1. Question description:

Black and white imagesTime limit (Common/Java): 1000 ms/3000 Ms memory limit: 65536 Kbyte
Total submit: 282 accepted: 82

Description

 

Enter an n × n black/white image (1 indicates black, 0 indicates white). The task is to count the number of eight connected blocks. If two black grids have public edges or public vertices, they belong to the same eight-connected block. The figure shown in is composed of three eight connected parts.

 

Input

Enter a positive integer n (n ≤ 1st) in row 700, followed by N rows. Each row is a string consisting of n 0 or 1.

Output

Number of eight connected blocks in the input black/white image

Sample Input

6
100100
001010
000000
110000
111000
010100

Sample output

3

Source

Liu rujia: algorithm competition entry-level classic

2. Train of Thought Analysis:

First, we can see that this problem is related to the recursion of graphs. We have similar operations for each blacklist:

1. First, check whether the 1-contained data has been accessed.
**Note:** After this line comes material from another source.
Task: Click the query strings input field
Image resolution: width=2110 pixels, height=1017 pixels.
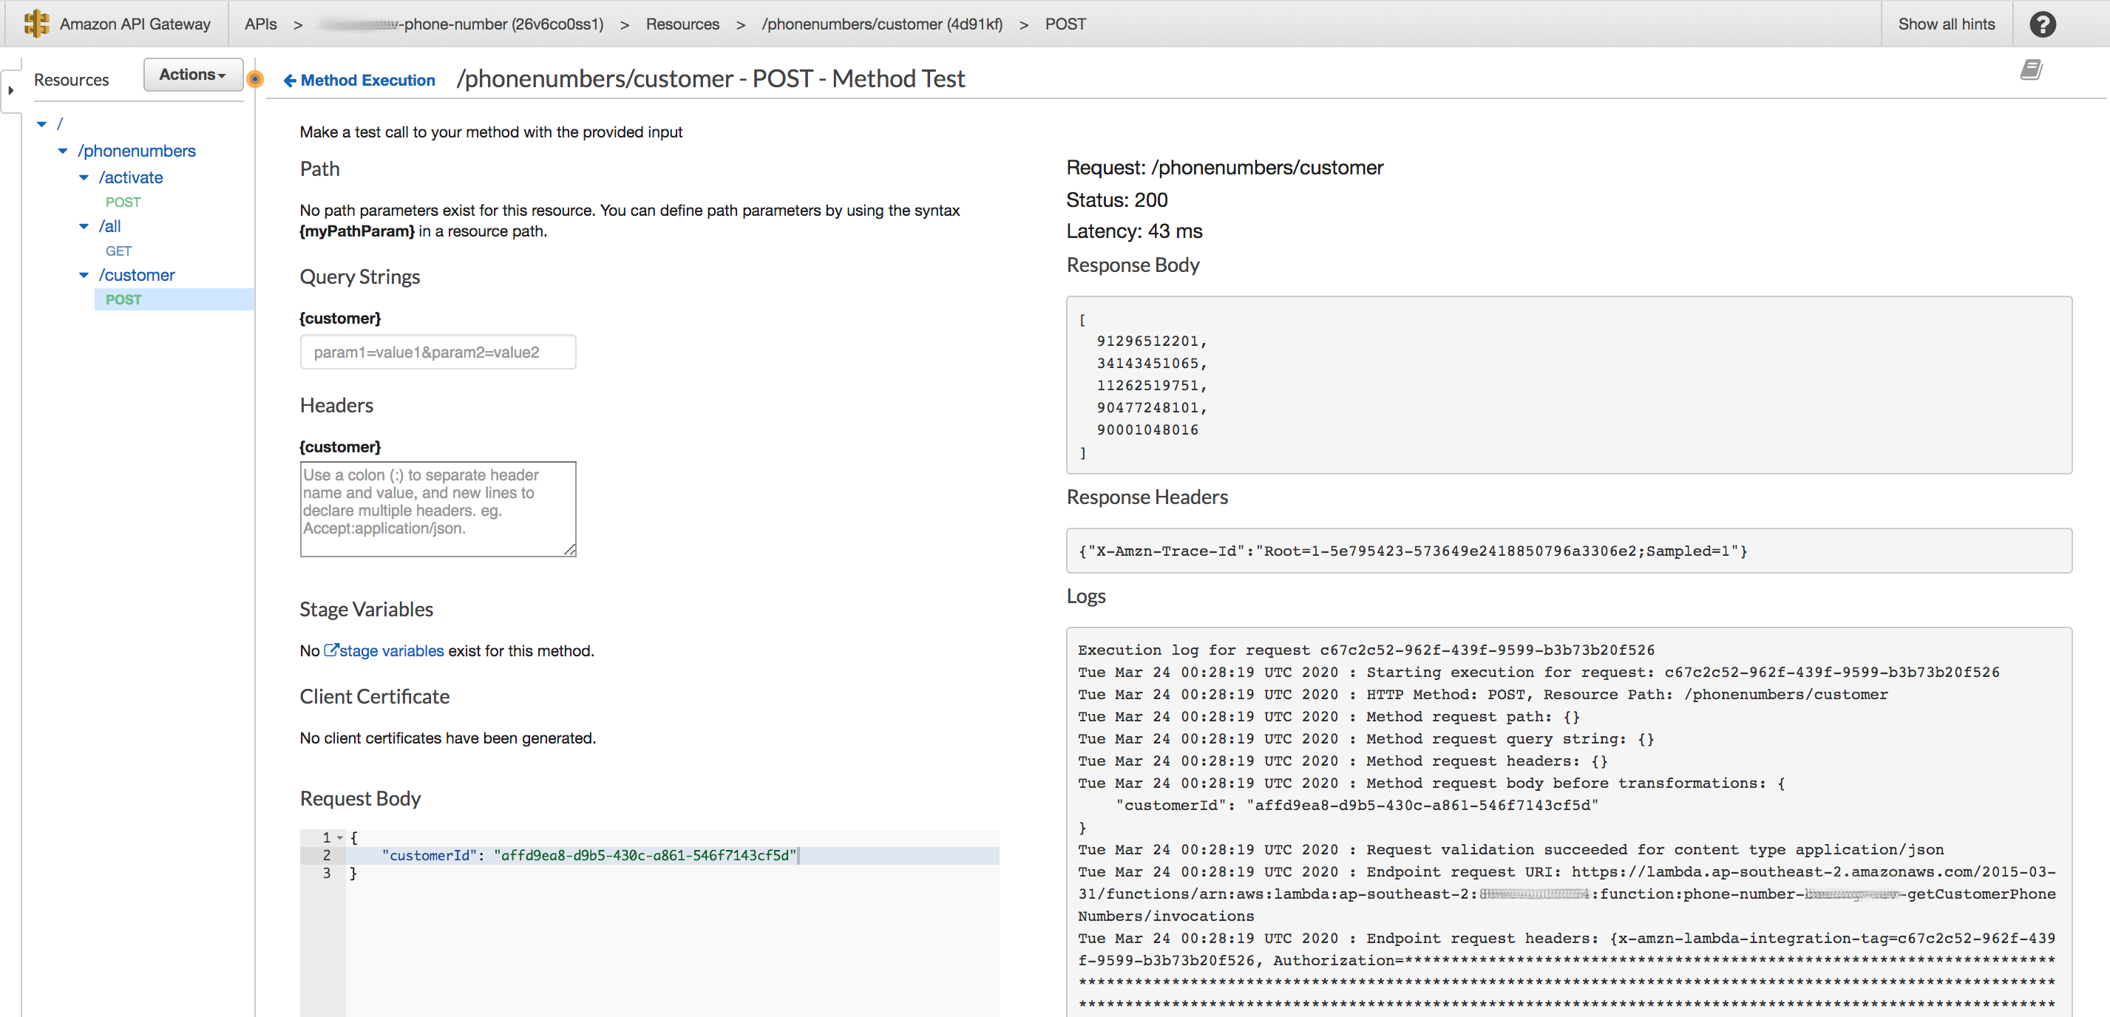Action: (437, 352)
To determine whether the data has been accessed, you can use an equal-size two-dimensional array to identify each data;

2. Whether the eight data around the data is 1. If it is changed to 1, it will not be considered later.

3: Code display:

1 # include <stdio. h> 2 # include <memory. h> 3 const int maxn = 1000; 4 void DFS (int I, Int J); 5 Int vis [maxn] [maxn], mat [maxn] [maxn]; 6 char s [maxn]; 7 int main () 8 {9 int N; 10 // DFS [1] [1]; 11 while (scanf ("% d ", & N )! = EOF) 12 {13 int COUNT = 0, num = 1; 14 memset (VIS, 0, sizeof (VIS); 15 memset (MAT, 0, sizeof (MAT); 16 for (INT I = 1; I <= N; I ++) // first input data, and pay attention to edge issues 17 {18 scanf ("% s", S); 19 for (Int J = 0; j <n; j ++) 20 mat [I] [J + 1] = s [J]-'0'; 21 memset (S, '\ 0', sizeof (s )); 22} 23 for (INT I = 1; I <= N; I ++) 24 for (Int J = 1; j <= N; j ++) 25 {26 if (MAT [I] [J] & (! Vis [I] [J]) 27 {28 count ++; 29 DFS (I, j); 30} 31} 32 printf ("% d \ n ", count); 33} 34 return 0; 35} 36 void DFS (int I, Int J) 37 {38 If (! Mat [I] [J] | Vis [I] [J]) return; 39 vis [I] [J] = 1; 40 DFS (I-1, J-1 ); DFS (I-1, J); DFS (I-1, J + 1); 41 DFS (I, J-1); DFS (I, j + 1); 42 DFS (I + 1, j-1); DFS (I + 1, J); DFS (I + 1, J + 1); 43 44}

Summary:

1. Both BFS and DFS should pay attention to the boundary issue and should not go beyond the scope specified by data. This question is about adding an invisible white lattice to the border.

2. recursive calls will push local variables (I, j, I-1, J-1 ·) into the frame stack, if the image is too large, there is a risk of overflow.